My 20 year old kid without a full college education (he’s in his senior year) makes nearly $15 an hour at an unskilled office job. His peers in unskilled retail are making anywhere from $11-13. Thankfully, Walmart isn’t the only option for work in our city.
So, yeah, I’m going to call Cite? on the claim that “everyone” pays minimum wage for nonskilled labor. Not in my world, they don’t.
It’s an argument against employers paying minimum wage, or close to it, for employees who are then forced to take advantage of a series of “safety net” programs designed to be short term assistance while someone is working to improve their situation, by, for example, finding a job. Walmart is a convenient whipping boy, because there’s so much information out there about how they do this a lot, but I’d feel the same way if my local Mom and Pop was paying minimum wage and putting out donation bins for their employees on food stamps. It just burns more with Walmart because we also know their annual profits, which are far above a Mom and Pop.

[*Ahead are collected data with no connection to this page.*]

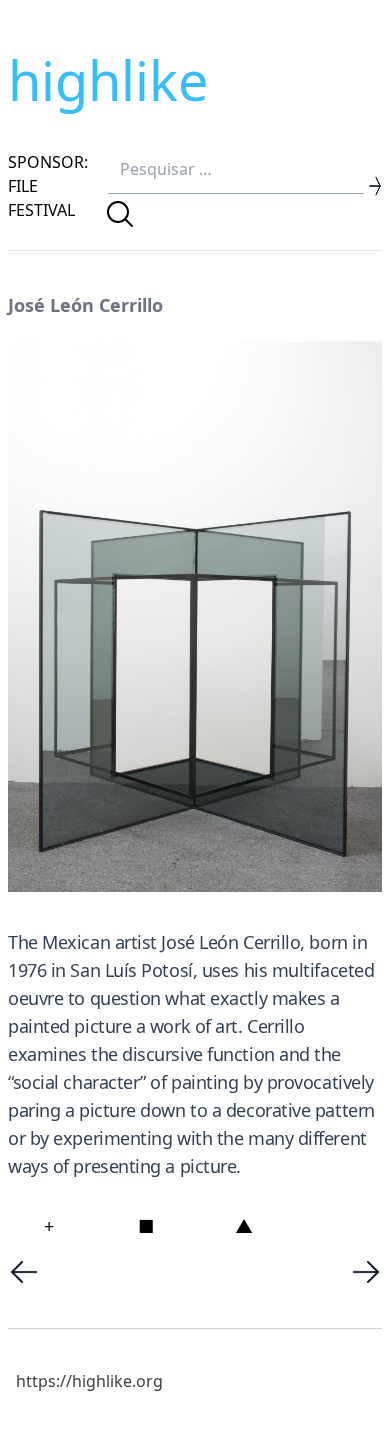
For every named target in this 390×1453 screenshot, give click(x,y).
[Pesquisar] (120, 214)
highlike (108, 80)
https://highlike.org (89, 1381)
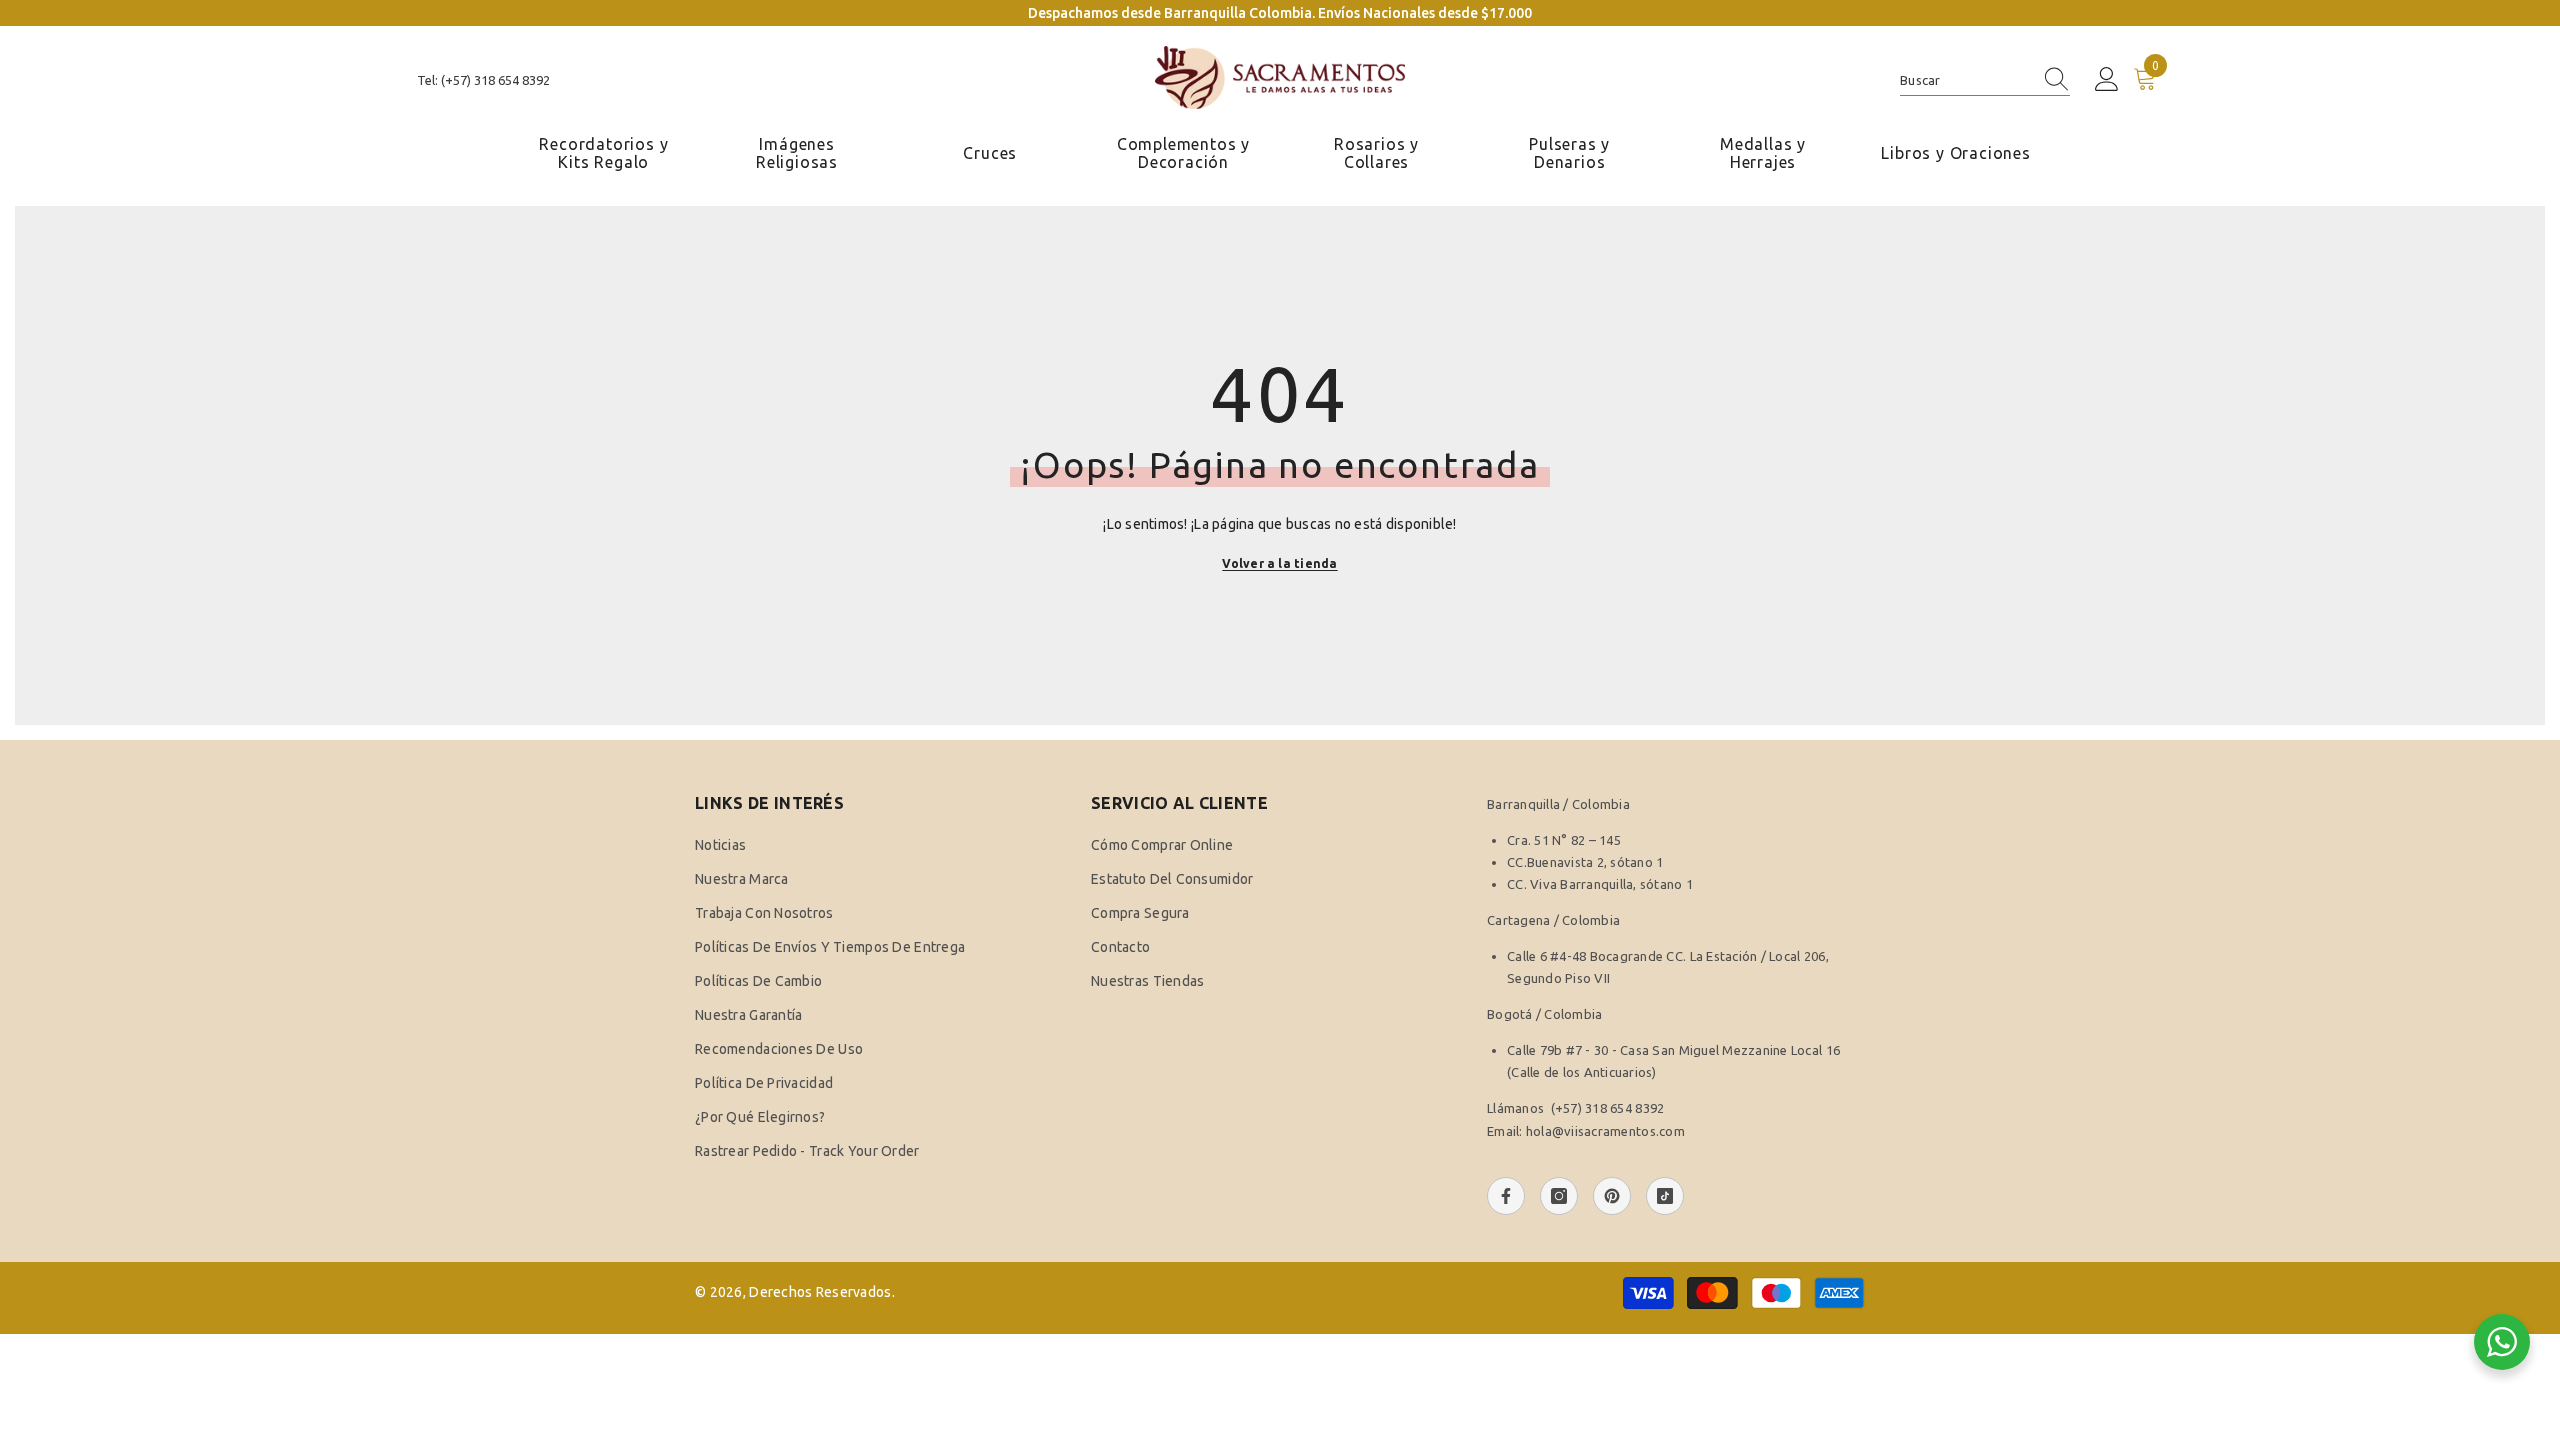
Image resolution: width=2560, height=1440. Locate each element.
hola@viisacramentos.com (1605, 1131)
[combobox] (1966, 80)
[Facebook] (1506, 1196)
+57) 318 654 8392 (1609, 1108)
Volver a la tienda (1279, 563)
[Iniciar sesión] (2107, 80)
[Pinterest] (1612, 1196)
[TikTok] (1665, 1196)
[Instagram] (1559, 1196)
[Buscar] (1985, 80)
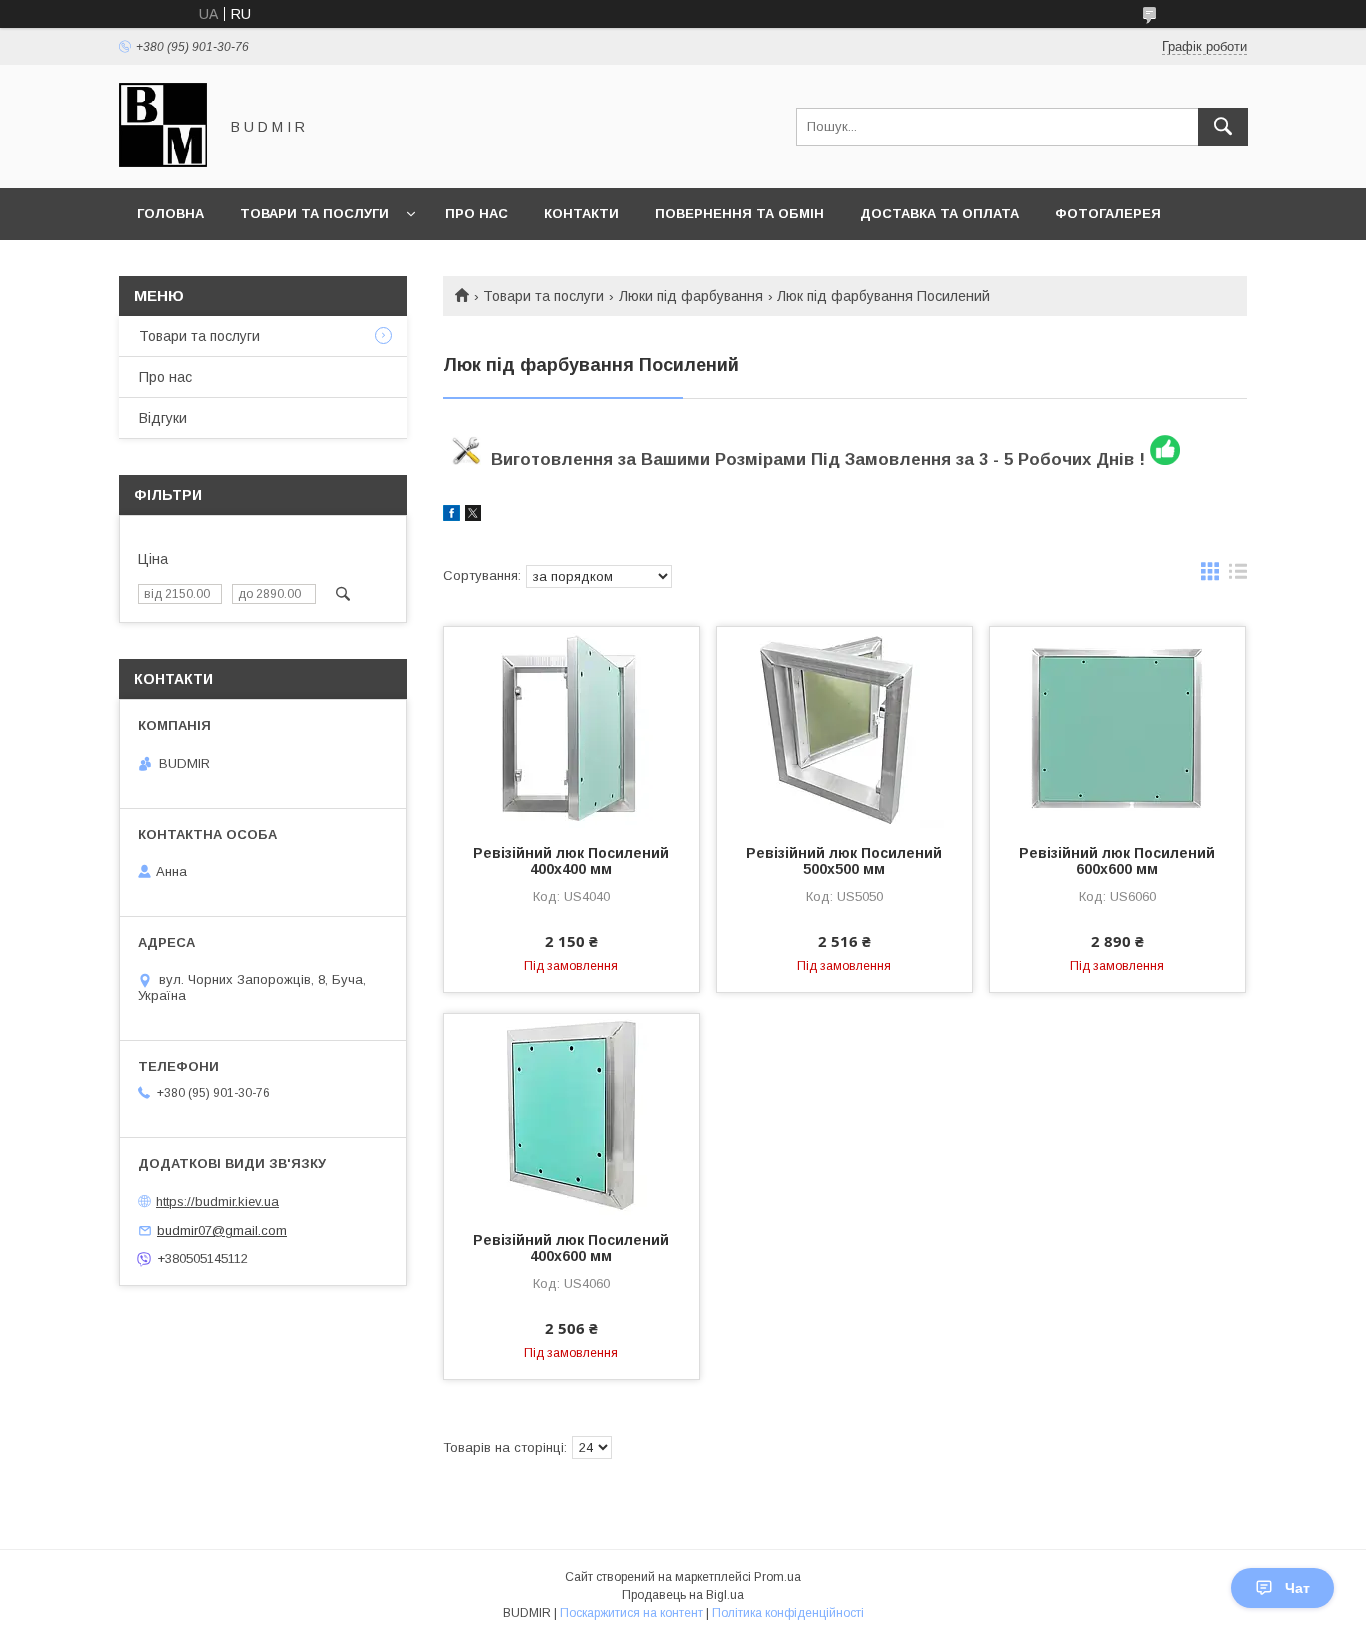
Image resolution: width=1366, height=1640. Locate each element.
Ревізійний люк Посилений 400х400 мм (571, 861)
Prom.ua (777, 1577)
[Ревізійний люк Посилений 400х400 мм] (571, 727)
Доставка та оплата (939, 213)
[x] (473, 516)
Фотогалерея (1108, 213)
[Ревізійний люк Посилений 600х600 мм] (1117, 727)
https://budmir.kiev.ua (217, 1201)
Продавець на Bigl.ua (683, 1595)
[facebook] (451, 516)
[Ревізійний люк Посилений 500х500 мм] (844, 727)
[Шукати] (1223, 127)
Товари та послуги (314, 213)
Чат (1297, 1588)
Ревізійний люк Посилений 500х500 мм (844, 861)
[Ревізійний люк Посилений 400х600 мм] (571, 1114)
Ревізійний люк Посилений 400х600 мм (571, 1248)
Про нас (476, 213)
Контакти (581, 213)
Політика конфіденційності (788, 1613)
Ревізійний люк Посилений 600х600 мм (1117, 861)
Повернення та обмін (739, 213)
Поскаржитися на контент (631, 1613)
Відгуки (163, 418)
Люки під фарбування (691, 296)
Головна (170, 213)
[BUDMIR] (163, 162)
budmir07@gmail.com (222, 1230)
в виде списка (1238, 576)
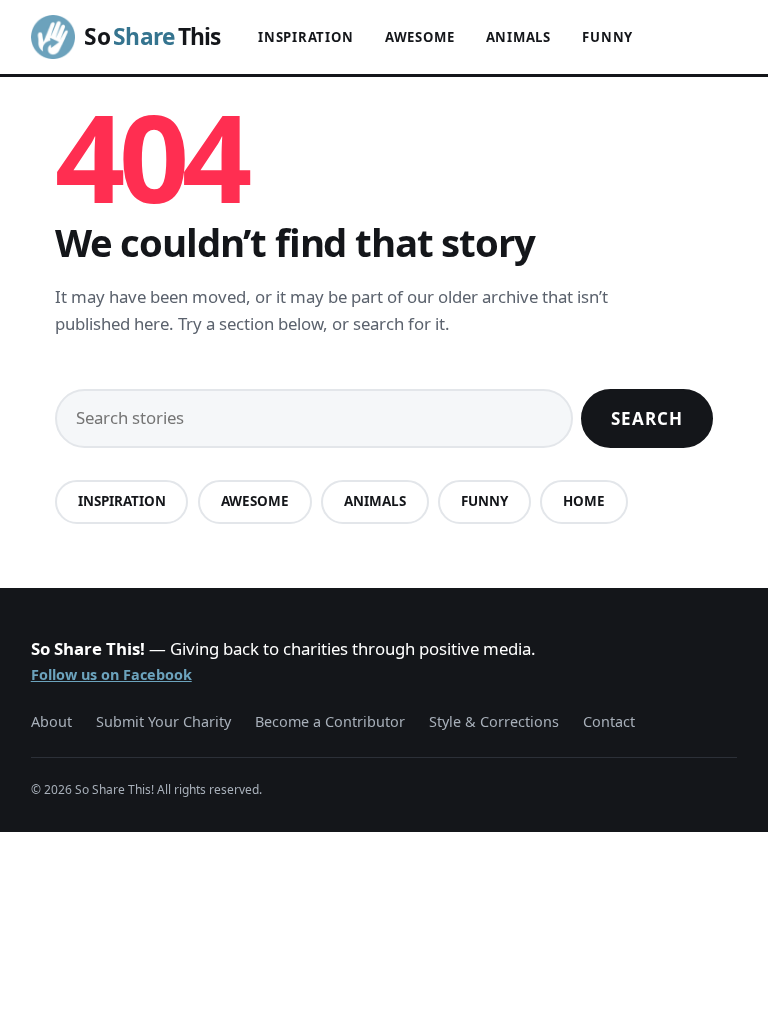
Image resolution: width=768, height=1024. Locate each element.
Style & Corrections (494, 721)
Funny (607, 37)
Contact (609, 721)
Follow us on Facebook (111, 674)
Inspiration (306, 37)
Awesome (420, 37)
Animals (519, 37)
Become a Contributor (330, 721)
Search (646, 418)
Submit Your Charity (163, 721)
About (51, 721)
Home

Walmart should just give away all of its profits to deflect the criticism that they are a profit driven company. Oh, not all of it you say? How much should they be allowed to earn free from scorn?
Enough so that their employees do not have to rely on public assistance.
Look: You can not-pay people a living wage and they can get their food through public assistance paid for with tax revenues; OR you can cut public assistance to the bone so as to not have to pay for them, but you have to pay people a living wage. You can’t eat your cake and have it at the same time. Choose.
If you are making billions in profits, and your employees have to accept public assistance, then you are not paying your fair share to support our society.
Not sure what your point is. Are you suggesting that people with low paying jobs should not be eligible for food stamps? I’m OK with it. We, as a society, don’t want Americans to starve so we, as a society, should be willing to pay for that. I see no reason hand off that responsibility to the subset of Americans called “employers”.
Middle, I exclude thee!
Perhaps, just perhaps, some of the scorn comes not from their being profit-driven, but by the fact that they appear to be exclusively profit-driven, possibly to societal detriment. WhyNot just mentioned Costco; they’re very certainly profit-driven…and yet manage to make a ton of money with a corporate culture of employee well-being. Odd, that.